What is currently happening in Gaza and the rest of occupied Palestine today is not a war between Israel and Hamas, but a complete ethnic cleansing, accelerating the genocidal process of Israeli settler colonialism and its Zionist project, with the full support of the United States. Israel is in the process of systematically extending its carpet bombing of Gaza, including hospitals, schools, homes, and even refugee camps—everywhere people can be found—from Gaza City to southern Gaza. On November 16, 2023, Israeli forces dropped flyers all over southern Gaza telling the population to get out or be eliminated. As Israeli Agriculture Minister Avi Dichter explicitly stated on November 11, “We are now actually rolling out the Gaza Nakba.”

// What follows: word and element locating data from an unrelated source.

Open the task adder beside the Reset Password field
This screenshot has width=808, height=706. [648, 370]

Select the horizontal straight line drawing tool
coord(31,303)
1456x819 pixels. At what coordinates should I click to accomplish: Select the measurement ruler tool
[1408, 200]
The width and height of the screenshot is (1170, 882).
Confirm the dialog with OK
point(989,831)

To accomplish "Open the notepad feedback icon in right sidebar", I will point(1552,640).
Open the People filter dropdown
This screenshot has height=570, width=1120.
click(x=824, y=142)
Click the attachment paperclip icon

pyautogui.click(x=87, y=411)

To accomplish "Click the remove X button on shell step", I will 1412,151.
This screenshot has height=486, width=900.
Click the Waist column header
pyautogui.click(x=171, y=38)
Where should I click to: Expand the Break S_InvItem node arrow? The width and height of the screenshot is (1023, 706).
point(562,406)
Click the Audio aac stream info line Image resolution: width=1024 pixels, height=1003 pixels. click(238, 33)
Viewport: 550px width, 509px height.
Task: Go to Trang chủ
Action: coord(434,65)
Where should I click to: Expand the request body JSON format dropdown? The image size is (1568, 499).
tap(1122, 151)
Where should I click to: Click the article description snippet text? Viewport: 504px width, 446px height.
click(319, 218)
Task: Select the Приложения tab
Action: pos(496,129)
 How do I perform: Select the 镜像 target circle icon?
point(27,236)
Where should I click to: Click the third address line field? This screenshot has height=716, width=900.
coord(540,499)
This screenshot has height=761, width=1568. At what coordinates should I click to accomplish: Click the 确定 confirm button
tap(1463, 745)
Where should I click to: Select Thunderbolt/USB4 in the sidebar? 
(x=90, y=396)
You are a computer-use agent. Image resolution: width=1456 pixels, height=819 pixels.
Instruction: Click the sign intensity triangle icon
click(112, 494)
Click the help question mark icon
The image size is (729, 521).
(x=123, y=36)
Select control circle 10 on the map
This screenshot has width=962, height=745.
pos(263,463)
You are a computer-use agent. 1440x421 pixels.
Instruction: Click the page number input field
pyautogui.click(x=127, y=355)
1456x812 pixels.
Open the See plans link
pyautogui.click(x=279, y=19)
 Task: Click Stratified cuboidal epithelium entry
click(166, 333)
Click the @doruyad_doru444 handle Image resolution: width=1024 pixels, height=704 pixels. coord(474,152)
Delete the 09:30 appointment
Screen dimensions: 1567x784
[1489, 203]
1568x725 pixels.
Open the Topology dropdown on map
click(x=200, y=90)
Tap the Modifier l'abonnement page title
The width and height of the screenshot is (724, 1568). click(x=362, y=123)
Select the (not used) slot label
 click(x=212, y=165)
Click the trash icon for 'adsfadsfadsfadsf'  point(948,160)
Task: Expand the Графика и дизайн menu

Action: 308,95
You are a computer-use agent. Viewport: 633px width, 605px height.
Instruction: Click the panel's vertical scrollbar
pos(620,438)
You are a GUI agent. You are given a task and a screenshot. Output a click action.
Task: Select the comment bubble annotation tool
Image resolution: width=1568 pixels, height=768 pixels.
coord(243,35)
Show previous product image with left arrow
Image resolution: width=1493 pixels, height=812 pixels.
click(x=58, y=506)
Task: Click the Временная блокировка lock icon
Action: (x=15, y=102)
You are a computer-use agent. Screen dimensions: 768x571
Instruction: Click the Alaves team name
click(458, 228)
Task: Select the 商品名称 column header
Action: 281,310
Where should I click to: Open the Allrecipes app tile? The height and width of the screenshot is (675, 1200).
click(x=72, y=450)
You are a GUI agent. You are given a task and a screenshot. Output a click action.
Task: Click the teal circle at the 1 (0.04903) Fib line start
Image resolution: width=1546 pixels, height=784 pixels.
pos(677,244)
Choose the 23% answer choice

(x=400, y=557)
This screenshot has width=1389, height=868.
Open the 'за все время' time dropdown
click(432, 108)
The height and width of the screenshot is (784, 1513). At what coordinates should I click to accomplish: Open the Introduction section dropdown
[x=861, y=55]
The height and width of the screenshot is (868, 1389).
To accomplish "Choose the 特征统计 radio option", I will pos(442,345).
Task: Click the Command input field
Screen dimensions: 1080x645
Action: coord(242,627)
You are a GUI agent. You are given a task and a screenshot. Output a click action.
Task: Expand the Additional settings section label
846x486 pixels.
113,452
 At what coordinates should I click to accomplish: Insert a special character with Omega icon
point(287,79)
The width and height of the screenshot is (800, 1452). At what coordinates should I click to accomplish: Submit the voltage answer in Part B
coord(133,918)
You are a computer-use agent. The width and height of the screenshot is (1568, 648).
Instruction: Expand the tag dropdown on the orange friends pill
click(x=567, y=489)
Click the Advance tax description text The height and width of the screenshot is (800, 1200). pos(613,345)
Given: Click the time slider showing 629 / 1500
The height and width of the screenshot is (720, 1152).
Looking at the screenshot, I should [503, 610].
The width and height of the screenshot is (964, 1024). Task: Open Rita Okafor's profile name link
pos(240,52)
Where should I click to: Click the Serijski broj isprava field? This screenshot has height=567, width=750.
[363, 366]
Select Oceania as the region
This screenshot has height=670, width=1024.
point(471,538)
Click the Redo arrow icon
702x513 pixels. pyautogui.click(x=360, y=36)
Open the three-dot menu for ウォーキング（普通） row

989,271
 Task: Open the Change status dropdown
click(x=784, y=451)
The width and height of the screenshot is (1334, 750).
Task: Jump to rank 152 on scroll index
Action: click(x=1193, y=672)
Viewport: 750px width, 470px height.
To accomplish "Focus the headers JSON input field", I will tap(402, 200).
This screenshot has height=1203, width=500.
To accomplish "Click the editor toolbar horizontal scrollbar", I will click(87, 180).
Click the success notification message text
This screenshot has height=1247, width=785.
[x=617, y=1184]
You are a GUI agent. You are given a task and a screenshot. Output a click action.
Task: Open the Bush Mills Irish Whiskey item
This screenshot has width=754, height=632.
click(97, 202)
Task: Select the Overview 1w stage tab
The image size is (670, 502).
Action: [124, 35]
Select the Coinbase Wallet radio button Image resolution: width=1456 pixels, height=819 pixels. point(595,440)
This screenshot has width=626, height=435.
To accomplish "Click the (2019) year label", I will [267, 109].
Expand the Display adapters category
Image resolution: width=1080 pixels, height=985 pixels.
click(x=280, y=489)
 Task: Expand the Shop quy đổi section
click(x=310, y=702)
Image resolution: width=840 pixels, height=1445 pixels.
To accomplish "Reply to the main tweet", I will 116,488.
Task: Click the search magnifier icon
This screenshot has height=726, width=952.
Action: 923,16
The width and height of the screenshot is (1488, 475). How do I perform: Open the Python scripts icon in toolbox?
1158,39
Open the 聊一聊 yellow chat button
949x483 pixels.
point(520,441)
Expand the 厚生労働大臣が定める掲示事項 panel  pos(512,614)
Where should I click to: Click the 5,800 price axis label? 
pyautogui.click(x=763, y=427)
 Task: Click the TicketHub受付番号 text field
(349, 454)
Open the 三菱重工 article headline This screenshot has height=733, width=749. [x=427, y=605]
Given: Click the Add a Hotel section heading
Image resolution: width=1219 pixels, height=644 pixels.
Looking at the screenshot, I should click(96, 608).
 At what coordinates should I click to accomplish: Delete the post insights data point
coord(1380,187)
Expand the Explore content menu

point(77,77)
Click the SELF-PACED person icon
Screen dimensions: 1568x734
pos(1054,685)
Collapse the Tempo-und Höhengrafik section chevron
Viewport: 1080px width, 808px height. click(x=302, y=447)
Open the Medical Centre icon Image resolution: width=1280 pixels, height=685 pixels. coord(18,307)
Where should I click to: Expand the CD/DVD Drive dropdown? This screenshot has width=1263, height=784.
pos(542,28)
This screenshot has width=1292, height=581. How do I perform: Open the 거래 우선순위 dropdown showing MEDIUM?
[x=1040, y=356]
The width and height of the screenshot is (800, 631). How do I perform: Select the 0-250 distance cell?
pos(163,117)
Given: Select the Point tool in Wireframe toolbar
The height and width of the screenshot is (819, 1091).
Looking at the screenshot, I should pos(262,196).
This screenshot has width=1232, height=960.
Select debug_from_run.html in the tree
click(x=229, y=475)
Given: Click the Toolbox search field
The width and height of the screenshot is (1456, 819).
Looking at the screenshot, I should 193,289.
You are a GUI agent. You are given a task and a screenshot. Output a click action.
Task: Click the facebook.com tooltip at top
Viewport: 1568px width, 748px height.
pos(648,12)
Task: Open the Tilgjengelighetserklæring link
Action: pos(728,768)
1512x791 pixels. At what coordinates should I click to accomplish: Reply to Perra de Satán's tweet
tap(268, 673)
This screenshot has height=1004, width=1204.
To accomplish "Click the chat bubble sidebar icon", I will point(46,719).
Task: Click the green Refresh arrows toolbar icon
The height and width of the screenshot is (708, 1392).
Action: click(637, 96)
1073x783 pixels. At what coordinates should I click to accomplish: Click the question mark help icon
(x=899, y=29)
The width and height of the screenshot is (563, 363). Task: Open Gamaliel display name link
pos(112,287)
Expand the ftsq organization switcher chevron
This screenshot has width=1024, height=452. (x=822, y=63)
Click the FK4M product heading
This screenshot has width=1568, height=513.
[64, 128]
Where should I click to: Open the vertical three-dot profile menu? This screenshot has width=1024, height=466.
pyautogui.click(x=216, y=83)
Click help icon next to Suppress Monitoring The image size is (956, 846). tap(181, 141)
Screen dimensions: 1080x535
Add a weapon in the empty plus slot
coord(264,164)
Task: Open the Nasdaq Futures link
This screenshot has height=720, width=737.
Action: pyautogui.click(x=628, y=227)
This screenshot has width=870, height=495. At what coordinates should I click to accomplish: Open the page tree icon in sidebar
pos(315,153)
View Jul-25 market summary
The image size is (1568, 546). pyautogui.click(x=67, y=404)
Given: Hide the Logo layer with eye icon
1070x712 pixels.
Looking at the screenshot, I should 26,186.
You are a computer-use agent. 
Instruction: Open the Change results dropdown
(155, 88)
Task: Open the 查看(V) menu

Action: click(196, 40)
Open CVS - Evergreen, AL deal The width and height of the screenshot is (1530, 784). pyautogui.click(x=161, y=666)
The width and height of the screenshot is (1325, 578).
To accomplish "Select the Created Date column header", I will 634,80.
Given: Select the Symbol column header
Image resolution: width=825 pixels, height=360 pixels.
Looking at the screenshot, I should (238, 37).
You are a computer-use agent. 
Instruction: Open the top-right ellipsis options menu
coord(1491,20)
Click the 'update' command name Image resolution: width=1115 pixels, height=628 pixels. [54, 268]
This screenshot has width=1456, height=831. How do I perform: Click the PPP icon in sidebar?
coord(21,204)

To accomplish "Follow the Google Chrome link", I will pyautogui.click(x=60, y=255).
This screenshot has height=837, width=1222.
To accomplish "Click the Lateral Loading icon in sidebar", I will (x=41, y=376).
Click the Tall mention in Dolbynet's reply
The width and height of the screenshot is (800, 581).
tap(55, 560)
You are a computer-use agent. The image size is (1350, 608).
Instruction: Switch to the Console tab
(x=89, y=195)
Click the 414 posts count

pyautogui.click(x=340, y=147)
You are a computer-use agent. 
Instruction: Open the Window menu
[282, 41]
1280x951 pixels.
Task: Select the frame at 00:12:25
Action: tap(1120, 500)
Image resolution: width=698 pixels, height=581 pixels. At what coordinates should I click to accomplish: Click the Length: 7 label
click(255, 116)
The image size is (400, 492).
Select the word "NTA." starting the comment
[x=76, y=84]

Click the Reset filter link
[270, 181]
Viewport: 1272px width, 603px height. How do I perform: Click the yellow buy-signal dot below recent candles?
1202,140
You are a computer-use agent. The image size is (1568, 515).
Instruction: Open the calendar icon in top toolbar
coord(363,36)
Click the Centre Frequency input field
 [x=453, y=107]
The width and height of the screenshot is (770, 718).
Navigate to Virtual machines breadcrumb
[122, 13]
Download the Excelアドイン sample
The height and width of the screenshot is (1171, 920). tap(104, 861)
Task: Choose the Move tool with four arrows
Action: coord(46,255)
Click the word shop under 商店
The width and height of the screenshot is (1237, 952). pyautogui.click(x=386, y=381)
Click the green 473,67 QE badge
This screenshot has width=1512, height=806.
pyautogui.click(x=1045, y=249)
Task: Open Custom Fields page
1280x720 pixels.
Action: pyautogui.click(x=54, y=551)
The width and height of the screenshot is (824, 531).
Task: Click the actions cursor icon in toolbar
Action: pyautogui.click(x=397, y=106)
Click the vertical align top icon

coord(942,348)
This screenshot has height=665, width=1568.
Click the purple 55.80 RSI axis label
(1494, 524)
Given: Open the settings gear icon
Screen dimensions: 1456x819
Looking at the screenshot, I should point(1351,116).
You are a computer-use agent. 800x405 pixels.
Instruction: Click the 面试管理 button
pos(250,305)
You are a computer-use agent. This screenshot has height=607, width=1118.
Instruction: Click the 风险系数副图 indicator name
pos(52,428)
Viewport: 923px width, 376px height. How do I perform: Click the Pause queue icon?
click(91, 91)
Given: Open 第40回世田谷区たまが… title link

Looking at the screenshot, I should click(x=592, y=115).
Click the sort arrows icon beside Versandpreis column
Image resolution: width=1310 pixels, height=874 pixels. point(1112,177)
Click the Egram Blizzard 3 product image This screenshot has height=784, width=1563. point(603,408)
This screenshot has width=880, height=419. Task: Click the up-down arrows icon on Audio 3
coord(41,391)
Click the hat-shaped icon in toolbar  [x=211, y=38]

Washington is the one entity, outside Israel itself, that has the power to stop the genocide immediately, as required by international law. However, rather than protesting like most of the world, it is providing arms for genocide, backed by both major political parties. This marks a turning point, not just for Israel or Palestine, but for the world as a whole (Emile Badarin, “Israel-Palestine War: This is Not about Hamas. It’s a 75-Year Colonial War,” Middle East Eye, November 17, 2023, middleeasteye.net; Andre Damon, “The Forced Evacuation of Southern Gaza: The Next Stage in the Ethnic Cleansing of Palestine,” Defend Democracy Press, November 18, 2023, defenddemocracy.press).